**ACTION ITEM:**
The lines wanted are those from the one containing "Task: Click the 96.6g weight value" to the last line of the entries below; output them exactly, leaving out pictures.

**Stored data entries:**
[Start of section]

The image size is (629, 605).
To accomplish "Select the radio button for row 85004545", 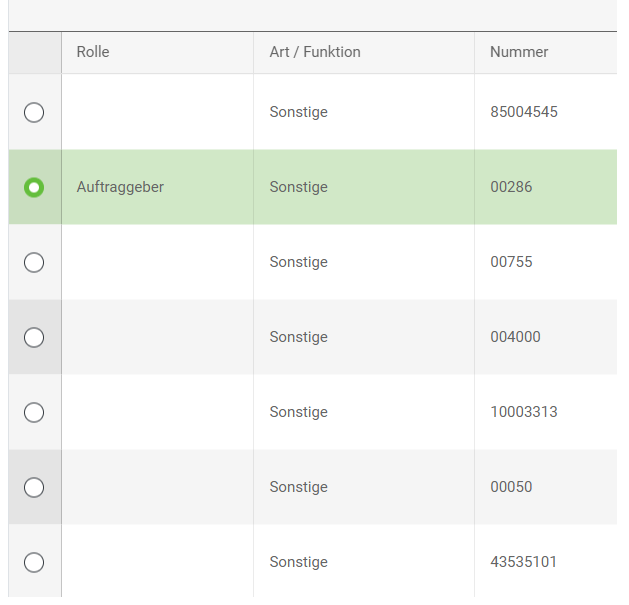I will (x=34, y=112).
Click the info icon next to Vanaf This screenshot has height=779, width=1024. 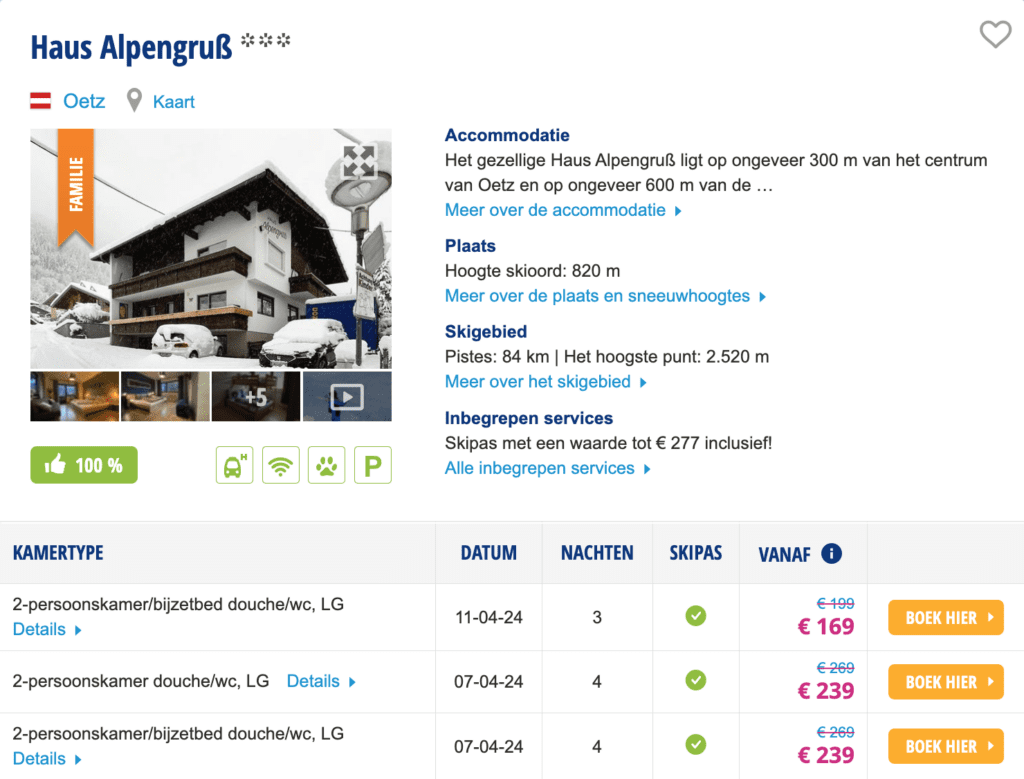[831, 553]
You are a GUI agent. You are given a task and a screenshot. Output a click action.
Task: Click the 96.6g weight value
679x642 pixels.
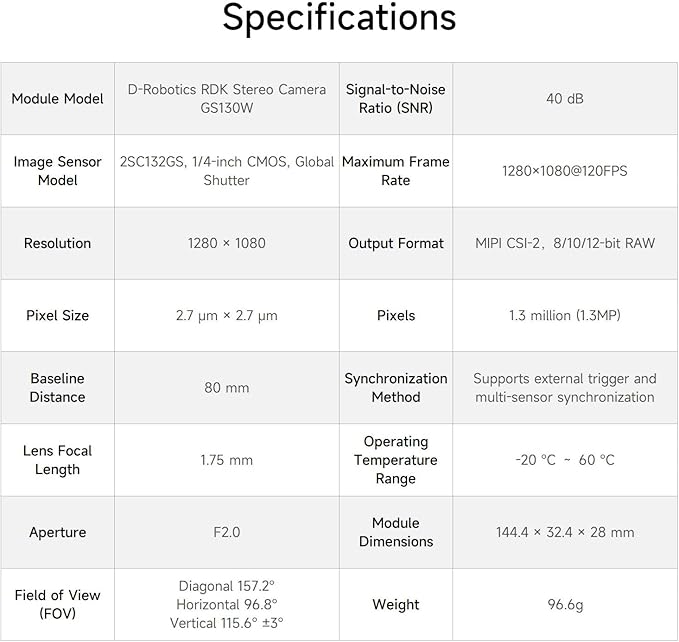pyautogui.click(x=565, y=604)
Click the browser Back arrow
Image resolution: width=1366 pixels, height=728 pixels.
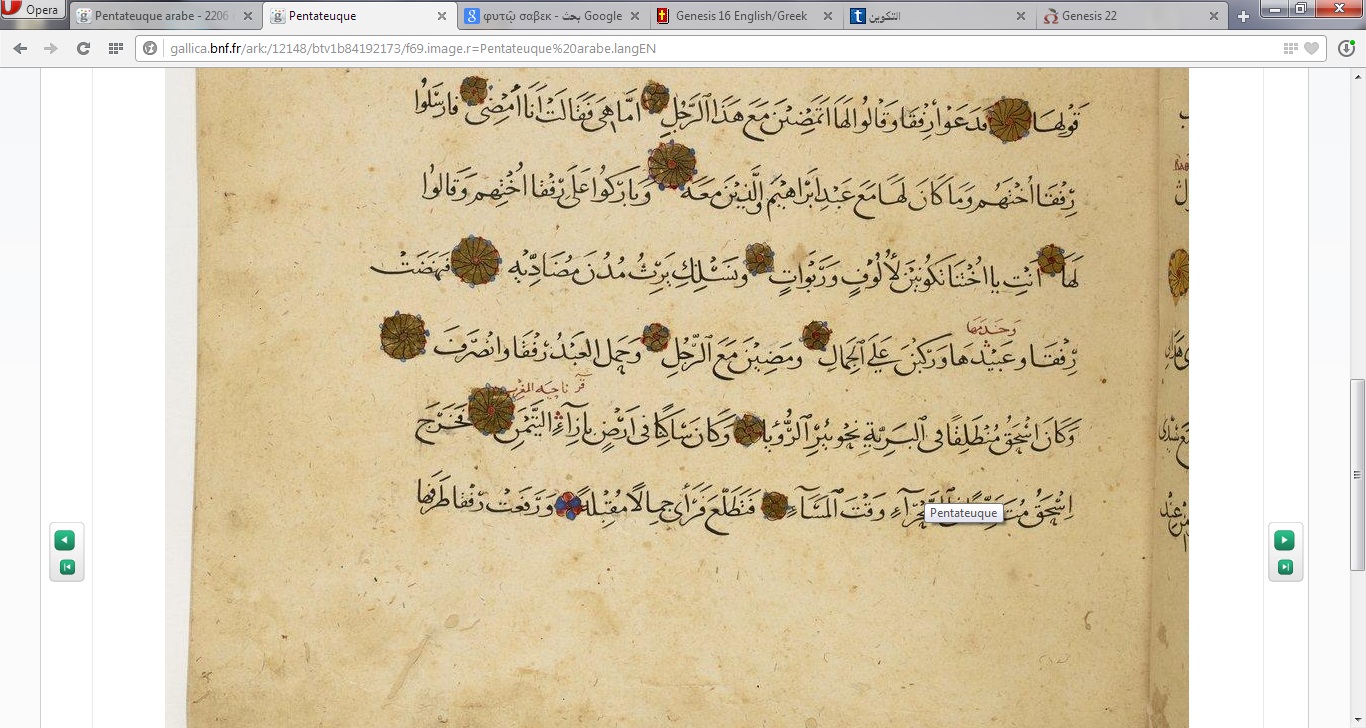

[End of section]

**TASK ANSWER:**
Task: Click the 96.6g weight value
679x642 pixels.
pyautogui.click(x=565, y=604)
Click the browser Back arrow
Image resolution: width=1366 pixels, height=728 pixels.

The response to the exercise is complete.